Input data:
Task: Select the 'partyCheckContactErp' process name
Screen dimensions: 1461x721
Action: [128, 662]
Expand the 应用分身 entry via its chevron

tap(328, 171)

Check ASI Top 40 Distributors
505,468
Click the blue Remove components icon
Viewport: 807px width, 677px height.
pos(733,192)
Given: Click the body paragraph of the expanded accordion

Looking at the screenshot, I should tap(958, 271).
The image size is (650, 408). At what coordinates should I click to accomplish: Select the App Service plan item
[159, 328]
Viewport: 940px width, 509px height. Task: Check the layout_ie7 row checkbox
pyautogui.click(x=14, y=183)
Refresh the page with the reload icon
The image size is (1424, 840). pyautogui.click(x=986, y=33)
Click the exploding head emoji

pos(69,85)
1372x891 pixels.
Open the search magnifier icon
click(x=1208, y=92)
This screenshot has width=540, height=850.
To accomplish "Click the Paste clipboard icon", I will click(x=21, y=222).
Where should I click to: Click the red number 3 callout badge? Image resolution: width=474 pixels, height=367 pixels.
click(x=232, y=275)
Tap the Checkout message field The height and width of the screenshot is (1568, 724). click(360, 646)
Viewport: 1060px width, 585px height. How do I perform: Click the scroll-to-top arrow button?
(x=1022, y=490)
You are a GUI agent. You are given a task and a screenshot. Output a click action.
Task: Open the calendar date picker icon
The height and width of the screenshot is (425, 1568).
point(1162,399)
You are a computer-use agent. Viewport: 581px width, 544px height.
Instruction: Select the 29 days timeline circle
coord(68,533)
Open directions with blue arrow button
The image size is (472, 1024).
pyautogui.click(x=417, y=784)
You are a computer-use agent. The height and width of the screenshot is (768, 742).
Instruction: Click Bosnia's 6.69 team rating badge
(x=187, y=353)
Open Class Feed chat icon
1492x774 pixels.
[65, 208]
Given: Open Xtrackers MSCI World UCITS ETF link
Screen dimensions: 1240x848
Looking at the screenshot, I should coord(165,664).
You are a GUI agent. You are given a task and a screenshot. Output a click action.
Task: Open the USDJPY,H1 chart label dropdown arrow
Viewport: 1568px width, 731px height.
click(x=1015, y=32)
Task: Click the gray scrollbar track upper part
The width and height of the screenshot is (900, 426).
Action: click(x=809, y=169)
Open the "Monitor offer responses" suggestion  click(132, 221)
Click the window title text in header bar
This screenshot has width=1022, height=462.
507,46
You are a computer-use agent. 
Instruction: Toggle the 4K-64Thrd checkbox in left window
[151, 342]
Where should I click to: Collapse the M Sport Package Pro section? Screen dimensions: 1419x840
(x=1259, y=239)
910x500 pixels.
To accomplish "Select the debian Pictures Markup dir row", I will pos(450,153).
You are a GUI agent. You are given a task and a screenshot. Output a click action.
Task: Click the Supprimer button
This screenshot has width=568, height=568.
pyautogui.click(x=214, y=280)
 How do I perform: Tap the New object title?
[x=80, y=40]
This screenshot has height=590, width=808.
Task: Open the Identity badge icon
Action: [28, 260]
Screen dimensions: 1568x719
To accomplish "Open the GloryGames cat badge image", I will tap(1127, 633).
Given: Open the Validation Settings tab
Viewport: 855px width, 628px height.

Exercise description:
Across all the entries above, how many lines hold the word "will"? Answer with the number only.

Exercise solution:
3